NETTALI.COM - Même si en public, les autorités sénégalaises rejettent en bloc l’homosexualité, dans leurs faits et gestes, elles sont adeptes d’un jeu clair-obscur. Elles en ont encore administré la preuve ce vendredi. Le Conseil des droits de l’Homme des Nations-Unies a, en effet, adopté, le même jour, la résolution visant à renouveler le mandat de l'Expert indépendant spécialisé dans la protection contre la violence et la discrimination sur la base de l'orientation sexuelle et de l'identité de genre. Le hic est que si des pays comme le Nigéria et la Chine, par exemple, ont adopté une position tranchée en rejetant systématiquement ce projet, le Sénégal, lui, a décidé de s’abstenir.
L’Organisation des Nations-Unies (Onu), qui veut mettre fin aux violences liées à l’orientation sexuelle, a adopté ce vendredi à Genève, en Conseil des droits de l’Homme, la résolution condamnant toutes les violences sur les lesbiennes, les gays, les bisexuels et les transgenres et les personnes intersexes, par 27 voix contre 12 et sept abstentions, après un débat de plusieurs heures et plus d'une quinzaine de votes distincts.
Le Sénégal, un pays à majorité musulmane (95%), a adopté une position mitigée sur cette question, en décidant de s’abstenir.
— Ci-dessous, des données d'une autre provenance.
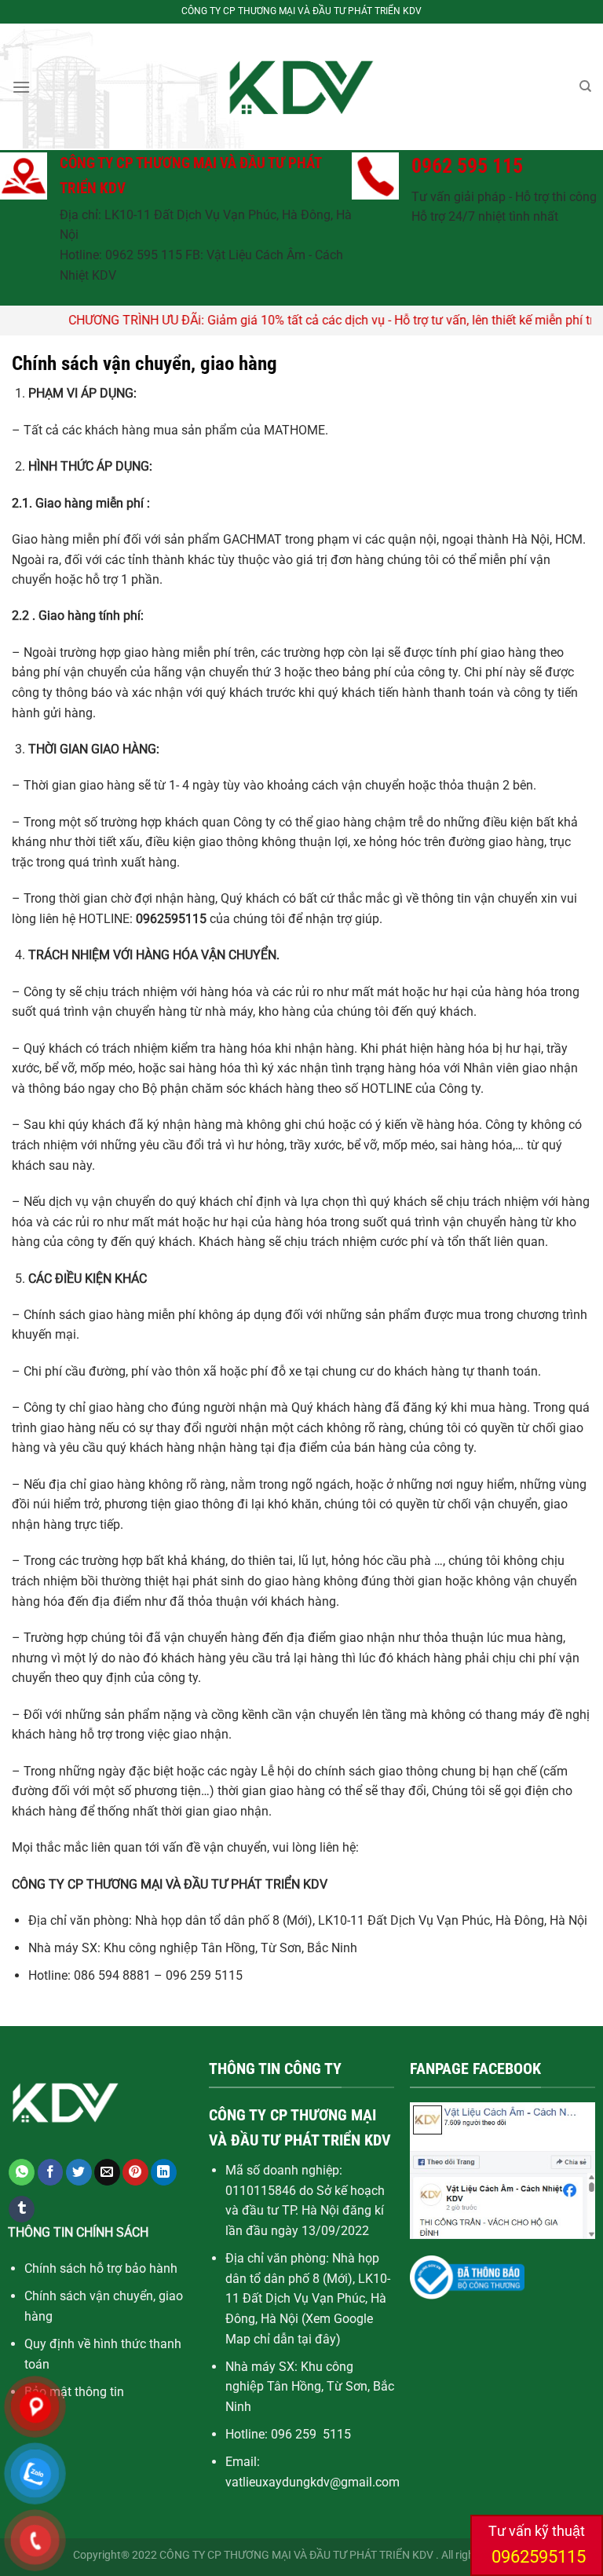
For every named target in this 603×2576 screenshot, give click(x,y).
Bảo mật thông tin (74, 2391)
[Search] (585, 86)
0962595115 (537, 2557)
Une position qui intrigue plus d’un.
En effet, un peu plus tôt, le Nigéria, s'exprimant au nom de l'Organisation de la coopération islamique (à l'exception de l'Albanie) dont le Sénégal est membre, a indiqué que les Etats de ce groupe qui sont membres du Conseil, soutiennent eux aussi la motion de non-action, en raison du manque de clarté du texte. «Ce texte ne définit pas ce qu'est une orientation sexuelle, ni ce qu'est une discrimination», avait affirmé la délégation nigériane, tout en ajoutant que pour ces raisons, un mandat d'expert indépendant tel qu'envisagé dans ce projet, «n'est pas pertinent, d'autant plus que cet expert pourrait avoir la compétence d'interférer dans les législations des Etats souverains.»
Toujours selon la délégation nigériane, une telle question, qui ne jouit pas d'un consensus international, ne saurait être validée par une simple majorité du Conseil des droits de l'Homme, d'autant que les coauteurs n'ont pas consulté toutes les délégations. «Il faut respecter les différences culturelles, les valeurs et les systèmes juridiques de chaque Etat. Ce texte essaie de créer de la rancœur au sein du Conseil.»
Naturellement, à l’heure du vote, le Nigéria s’est opposé au texte, tout comme la Chine.
Seydi Gassama, lui, pense que l’abstention du Sénégal au vote du renouvellement du mandat de l’expert indépendant des Nations-Unies est la plus raisonnable pour notre pays. «Voter oui mettrait le gouvernement dans une situation inconfortable avec le peuple. Et si le Sénégal vote non, cela signifie qu’il cautionne les violences contre les homosexuels. Alors qu’on peut être contre la promotion ou la dépénalisation de l’homosexualité, mais aucun État au monde ne devrait cautionner les violences contre les homosexuels. Donc, la position du Sénégal est l’attitude qui sied à un État qui veut respecter, d’un côté, ses engagements internationaux, et de l’autre côté, les aspirations de son peuple», a-t-il justifié.